TASK PROMPT
Word for word, restate the lines of the material below from its first line through the one containing "You are a computer-use agent. 750x370 pixels.". Omit the rest.

EXCERPTED DATA
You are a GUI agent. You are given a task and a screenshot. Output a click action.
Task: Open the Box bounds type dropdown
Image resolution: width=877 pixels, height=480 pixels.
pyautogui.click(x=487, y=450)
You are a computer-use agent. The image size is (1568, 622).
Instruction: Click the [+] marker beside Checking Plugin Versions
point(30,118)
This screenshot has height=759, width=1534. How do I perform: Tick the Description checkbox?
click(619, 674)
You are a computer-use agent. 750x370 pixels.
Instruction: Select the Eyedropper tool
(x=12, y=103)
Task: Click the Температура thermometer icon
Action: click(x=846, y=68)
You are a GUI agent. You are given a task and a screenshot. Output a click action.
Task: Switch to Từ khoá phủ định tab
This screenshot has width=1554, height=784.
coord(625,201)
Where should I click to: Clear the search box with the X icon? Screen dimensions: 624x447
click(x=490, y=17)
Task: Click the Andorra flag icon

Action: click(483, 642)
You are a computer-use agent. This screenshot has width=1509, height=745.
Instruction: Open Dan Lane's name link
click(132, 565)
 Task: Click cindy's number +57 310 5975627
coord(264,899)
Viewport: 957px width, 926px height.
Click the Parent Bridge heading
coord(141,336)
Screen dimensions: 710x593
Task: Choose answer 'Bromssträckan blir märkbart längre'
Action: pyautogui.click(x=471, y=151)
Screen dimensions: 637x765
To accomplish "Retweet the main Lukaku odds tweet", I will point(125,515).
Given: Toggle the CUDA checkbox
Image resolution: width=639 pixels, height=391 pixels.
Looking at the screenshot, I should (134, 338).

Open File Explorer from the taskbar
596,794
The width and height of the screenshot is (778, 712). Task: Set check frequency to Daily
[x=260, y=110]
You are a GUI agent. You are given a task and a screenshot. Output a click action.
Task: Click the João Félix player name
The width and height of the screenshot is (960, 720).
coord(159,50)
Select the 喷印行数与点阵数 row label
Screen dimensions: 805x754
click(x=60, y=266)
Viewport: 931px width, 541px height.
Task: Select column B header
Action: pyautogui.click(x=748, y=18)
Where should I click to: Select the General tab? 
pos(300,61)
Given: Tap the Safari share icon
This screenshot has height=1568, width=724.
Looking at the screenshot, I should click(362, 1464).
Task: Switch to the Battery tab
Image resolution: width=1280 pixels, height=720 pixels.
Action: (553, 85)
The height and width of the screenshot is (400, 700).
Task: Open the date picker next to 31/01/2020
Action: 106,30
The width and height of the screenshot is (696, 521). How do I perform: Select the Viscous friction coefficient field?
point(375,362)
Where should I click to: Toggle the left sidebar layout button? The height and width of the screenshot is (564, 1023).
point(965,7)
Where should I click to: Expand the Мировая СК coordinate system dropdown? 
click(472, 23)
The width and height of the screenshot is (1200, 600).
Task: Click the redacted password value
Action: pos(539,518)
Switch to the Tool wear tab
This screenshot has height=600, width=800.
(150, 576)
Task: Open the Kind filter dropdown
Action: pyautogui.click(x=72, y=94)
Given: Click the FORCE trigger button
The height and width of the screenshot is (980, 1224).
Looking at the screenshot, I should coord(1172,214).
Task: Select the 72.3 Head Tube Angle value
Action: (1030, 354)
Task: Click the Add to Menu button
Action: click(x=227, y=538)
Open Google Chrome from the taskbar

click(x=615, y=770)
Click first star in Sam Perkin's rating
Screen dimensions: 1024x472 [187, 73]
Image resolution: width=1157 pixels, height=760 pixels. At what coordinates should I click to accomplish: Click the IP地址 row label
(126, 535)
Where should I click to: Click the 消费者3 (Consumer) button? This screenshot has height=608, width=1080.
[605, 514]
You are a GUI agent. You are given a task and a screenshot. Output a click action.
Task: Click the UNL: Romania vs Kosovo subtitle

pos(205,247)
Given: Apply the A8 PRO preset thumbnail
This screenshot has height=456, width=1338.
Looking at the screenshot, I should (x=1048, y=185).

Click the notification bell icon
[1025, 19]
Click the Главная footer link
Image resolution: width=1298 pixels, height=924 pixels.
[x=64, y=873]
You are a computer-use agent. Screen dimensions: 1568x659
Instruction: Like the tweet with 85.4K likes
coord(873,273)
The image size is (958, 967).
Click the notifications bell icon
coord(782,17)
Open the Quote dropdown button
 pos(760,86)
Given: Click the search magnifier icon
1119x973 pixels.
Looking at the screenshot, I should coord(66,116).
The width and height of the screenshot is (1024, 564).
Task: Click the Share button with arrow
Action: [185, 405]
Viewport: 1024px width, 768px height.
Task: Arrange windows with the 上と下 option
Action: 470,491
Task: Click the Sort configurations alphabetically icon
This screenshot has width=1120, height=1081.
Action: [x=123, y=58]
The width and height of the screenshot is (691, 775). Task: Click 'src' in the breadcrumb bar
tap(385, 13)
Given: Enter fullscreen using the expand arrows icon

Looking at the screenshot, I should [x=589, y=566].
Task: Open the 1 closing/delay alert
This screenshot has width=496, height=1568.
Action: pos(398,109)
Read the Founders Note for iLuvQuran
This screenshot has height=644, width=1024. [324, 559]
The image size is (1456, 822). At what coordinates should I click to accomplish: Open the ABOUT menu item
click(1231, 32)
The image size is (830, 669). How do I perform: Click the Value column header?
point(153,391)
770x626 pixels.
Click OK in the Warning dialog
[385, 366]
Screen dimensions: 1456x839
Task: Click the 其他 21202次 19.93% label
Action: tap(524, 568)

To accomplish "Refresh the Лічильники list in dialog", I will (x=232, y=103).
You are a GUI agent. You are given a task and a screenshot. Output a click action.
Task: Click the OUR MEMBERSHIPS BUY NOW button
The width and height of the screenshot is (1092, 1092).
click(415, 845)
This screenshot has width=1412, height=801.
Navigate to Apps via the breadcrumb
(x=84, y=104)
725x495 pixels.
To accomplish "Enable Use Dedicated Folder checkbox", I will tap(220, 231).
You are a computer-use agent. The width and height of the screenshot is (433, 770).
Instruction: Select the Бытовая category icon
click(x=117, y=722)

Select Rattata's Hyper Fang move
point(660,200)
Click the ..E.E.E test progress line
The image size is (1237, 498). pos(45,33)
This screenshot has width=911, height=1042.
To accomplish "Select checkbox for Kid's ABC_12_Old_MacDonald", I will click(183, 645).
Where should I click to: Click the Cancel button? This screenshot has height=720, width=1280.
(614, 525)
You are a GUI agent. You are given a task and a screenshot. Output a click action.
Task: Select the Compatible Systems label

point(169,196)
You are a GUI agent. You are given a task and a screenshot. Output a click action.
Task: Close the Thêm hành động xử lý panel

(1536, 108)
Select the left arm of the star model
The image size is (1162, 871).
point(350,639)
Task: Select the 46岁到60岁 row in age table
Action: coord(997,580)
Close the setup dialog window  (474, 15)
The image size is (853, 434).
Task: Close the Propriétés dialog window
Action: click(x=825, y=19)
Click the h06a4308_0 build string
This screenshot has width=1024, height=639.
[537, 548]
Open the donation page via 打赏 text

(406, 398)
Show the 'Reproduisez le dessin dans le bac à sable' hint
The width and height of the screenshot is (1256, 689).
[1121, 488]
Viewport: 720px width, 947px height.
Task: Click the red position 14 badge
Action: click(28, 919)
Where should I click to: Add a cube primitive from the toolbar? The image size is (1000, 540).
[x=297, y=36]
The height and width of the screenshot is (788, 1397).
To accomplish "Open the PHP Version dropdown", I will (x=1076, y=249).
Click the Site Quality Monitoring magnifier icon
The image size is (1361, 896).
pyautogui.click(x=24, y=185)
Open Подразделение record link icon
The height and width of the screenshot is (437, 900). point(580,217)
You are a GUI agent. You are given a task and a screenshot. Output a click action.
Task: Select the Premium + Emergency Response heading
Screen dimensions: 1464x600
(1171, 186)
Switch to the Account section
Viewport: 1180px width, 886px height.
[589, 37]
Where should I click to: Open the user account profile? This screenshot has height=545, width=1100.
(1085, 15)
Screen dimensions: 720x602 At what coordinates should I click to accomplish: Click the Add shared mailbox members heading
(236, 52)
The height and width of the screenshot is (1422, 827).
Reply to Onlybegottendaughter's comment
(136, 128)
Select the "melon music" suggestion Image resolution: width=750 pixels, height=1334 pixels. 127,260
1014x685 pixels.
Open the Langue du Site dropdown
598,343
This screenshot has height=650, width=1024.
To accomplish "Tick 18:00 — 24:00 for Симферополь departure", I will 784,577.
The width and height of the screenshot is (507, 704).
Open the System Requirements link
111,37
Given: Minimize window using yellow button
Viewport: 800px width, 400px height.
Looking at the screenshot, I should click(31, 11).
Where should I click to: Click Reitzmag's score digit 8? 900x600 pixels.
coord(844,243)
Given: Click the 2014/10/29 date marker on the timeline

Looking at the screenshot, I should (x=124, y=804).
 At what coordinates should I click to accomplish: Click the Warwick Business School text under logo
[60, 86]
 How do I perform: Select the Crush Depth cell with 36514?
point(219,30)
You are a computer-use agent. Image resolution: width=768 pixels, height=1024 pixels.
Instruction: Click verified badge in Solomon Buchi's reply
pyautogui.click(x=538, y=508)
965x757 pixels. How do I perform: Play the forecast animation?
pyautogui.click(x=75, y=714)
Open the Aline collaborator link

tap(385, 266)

RESULT OF THIS TASK
You are a GUI agent. You are given a task and a screenshot. Output a click action.
Task: Open the Box bounds type dropdown
Image resolution: width=877 pixels, height=480 pixels.
pyautogui.click(x=487, y=450)
You are a computer-use agent. The image size is (1568, 622).
Instruction: Click the [+] marker beside Checking Plugin Versions
point(30,118)
This screenshot has height=759, width=1534. How do I perform: Tick the Description checkbox?
click(619, 674)
You are a computer-use agent. 750x370 pixels.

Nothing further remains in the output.